To further determine the effect of cardiopulmonary ultrasound parameters on the survival time of patients with ILD, we performed univariate and multivariate Cox proportional-hazards regression analyses (Table 4). The primary outcome (all-cause mortality) was associated with the ILD-GAP score, RVD, RVGLS, and LUS score in the univariate model. A stepwise multiple regression model revealed that the ILD-GAP score, RVD, and LUS score were all correlated with the prognosis of patients with ILD, but not the RVGLS. A direct comparison of the prediction value of these three parameters was made, the result of which showed that there was no statistically significant difference between these three parameters in the current cohort. The C statistics of the ILD-GAP score, the LUS score, and the RVD were 0.76, 0.76 and 0.79, respectively. We further used C statistics to assess the effects of combining several cardiopulmonary parameters with the ILD-GAP score by comparing model 1 (ILD-GAP score only) with model 2 (model 1 + LUS score + RVD). The cardiopulmonary ultrasound parameters showed incremental prognostic value over the ILD-GAP score alone [C statistics 0.90 vs 0.76, P = 0.018 (Fig. 3)].

Table 4 Univariate and multivariate Cox proportional-hazards regression analysis for the association with the risk of death in patients with ILD
Fig. 3
figure 3

Receiver operating characteristic (ROC) analysis of the incremental association value of cardiopulmonary ultrasound (LUS score and RVD) when added to the ILD-GAP score. Model 1: ILD-GAP score, AUC = 0.76; Model 2: ILD-GAP score + LUS score + RVD, AUC = 0.90; Model 1 versus Model 2 Comparison P value = 0.018

Discussion

The main finding of the present study is that the combination of cardiopulmonary ultrasound parameters, notably the LUS score and RVD, with the ILD-GAP score improves the prediction of prognosis in patients with ILD compared to the ILD-GAP score alone. This shows that cardiopulmonary ultrasound is a useful method that aids risk stratification in patients with ILD. Aside from the severity of pulmonary fibrosis, the cardiac impact of ILD—right ventricular remodeling and dysfunction are also important in the prognosis of ILD.

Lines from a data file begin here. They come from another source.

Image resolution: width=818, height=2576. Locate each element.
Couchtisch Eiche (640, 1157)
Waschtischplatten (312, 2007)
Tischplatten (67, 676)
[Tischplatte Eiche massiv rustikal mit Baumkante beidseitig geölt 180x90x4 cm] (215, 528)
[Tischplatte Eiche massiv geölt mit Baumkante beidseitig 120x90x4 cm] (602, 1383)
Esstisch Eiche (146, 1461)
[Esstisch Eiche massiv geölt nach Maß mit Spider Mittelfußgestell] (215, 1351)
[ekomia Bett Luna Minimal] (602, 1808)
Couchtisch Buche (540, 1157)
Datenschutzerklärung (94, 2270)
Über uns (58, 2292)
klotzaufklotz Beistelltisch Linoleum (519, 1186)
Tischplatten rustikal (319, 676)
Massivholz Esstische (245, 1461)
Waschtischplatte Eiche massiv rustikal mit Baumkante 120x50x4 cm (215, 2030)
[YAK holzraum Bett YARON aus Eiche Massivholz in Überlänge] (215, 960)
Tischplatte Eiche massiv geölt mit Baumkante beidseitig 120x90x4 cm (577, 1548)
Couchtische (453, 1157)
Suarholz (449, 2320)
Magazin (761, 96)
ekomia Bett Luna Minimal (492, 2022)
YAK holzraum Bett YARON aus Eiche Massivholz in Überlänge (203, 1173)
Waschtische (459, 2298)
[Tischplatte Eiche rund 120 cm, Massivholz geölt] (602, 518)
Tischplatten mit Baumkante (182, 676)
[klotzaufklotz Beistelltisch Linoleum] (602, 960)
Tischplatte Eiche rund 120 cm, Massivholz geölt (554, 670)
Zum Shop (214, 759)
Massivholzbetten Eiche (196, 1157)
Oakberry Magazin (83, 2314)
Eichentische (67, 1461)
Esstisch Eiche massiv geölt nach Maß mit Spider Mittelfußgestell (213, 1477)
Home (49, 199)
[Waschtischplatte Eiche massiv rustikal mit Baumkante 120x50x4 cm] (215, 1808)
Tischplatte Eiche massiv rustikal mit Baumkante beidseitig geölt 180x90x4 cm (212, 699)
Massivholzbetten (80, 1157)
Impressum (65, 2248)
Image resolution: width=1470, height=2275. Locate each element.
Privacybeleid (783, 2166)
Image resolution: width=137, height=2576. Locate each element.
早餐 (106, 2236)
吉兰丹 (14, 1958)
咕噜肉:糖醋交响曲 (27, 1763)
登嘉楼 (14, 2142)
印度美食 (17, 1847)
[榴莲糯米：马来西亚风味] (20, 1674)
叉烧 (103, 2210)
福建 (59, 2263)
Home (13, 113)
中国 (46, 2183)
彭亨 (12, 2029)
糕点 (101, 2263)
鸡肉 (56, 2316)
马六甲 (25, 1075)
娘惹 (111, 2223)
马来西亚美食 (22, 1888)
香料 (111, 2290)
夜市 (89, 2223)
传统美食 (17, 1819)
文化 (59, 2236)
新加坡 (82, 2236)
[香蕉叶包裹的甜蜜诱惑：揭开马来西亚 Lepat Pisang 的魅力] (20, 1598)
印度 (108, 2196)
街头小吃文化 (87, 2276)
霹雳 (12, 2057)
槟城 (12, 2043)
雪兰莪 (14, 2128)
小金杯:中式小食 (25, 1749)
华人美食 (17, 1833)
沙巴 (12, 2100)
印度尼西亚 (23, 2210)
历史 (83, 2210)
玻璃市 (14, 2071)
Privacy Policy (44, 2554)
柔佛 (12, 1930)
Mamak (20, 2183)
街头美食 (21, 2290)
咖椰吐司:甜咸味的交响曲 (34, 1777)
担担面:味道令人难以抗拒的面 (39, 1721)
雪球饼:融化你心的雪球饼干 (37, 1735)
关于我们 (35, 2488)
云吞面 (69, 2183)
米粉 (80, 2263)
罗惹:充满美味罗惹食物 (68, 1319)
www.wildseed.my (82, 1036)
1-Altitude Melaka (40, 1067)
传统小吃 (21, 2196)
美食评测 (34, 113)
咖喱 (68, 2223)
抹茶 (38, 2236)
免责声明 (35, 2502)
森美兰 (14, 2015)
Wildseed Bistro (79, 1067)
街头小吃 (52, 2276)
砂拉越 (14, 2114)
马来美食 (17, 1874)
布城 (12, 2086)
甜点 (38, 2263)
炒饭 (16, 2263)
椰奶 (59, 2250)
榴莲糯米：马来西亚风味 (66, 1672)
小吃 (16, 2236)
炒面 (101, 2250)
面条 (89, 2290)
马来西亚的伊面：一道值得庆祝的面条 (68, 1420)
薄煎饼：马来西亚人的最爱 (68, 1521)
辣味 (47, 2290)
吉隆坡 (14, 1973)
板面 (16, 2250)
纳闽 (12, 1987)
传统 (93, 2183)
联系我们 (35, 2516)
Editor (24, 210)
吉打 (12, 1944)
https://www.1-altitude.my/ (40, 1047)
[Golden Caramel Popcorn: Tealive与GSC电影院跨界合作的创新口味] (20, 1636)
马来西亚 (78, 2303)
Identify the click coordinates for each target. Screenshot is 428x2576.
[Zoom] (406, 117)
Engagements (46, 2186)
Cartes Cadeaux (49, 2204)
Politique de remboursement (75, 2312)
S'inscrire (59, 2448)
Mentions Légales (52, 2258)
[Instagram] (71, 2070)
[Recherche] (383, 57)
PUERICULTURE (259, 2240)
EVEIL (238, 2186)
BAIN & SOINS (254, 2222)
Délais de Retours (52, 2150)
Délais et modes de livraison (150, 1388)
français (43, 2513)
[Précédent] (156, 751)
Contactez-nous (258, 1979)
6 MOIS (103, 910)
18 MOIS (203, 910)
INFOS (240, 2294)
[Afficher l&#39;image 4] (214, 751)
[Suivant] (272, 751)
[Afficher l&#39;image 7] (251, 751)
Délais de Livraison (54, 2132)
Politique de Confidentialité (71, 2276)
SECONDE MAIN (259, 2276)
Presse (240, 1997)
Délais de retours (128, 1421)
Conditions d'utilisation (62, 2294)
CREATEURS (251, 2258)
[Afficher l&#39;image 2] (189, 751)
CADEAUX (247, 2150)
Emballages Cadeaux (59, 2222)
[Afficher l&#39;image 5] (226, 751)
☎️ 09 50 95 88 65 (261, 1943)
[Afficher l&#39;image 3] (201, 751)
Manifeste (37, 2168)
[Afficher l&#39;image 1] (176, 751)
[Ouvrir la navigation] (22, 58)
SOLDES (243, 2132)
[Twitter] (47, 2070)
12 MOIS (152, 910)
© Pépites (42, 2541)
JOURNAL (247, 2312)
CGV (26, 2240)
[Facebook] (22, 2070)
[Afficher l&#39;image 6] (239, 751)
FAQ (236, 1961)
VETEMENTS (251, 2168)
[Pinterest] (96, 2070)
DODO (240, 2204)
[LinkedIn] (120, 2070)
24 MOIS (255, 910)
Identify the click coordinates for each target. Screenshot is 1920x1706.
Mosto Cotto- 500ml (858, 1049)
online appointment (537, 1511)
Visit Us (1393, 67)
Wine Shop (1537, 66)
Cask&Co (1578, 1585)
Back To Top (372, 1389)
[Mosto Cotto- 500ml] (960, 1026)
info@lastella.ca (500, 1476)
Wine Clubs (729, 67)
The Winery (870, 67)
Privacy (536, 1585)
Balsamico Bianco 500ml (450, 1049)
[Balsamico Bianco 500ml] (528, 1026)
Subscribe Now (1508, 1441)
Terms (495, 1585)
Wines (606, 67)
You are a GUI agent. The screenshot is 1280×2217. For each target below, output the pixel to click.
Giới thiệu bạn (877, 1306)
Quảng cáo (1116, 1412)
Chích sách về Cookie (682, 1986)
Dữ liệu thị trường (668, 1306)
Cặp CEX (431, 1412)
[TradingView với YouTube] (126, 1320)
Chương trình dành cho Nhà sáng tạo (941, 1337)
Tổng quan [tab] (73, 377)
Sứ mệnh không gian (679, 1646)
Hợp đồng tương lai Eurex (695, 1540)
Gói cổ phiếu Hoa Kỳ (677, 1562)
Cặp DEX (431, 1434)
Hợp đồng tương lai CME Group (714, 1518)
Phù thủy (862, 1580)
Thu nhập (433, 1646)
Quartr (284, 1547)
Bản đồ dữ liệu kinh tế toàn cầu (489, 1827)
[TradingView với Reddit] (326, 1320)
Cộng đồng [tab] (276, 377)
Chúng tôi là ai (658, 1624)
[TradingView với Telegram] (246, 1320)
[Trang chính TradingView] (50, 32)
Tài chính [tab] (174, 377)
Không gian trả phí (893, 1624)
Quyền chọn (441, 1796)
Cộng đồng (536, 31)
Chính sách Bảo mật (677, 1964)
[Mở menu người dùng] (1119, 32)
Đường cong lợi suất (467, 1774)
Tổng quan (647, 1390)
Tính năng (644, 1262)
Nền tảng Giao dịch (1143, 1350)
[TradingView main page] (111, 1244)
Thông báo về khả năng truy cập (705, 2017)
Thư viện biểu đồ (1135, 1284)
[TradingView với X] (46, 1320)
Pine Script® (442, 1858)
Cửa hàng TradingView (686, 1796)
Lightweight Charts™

RV remodeling and dysfunction correlated with poor outcome in patients with ILD

Pulmonary hypertension (PH) is a frequent and severe complication in IPF and other ILDs [17]. Pulmonary fibrosis-induced destruction of pulmonary vessels, hypoxic pulmonary vasoconstriction and pulmonary vascular remodeling induced by vasoactive compounds can all lead to PH [18]. The RV is highly sensitive to pressure overload [19] and the gradual increase of SPAP in patients with ILD causes compensatory enlargement and hypertrophy of the RV, which can lead to dysfunction, right heart failure and death.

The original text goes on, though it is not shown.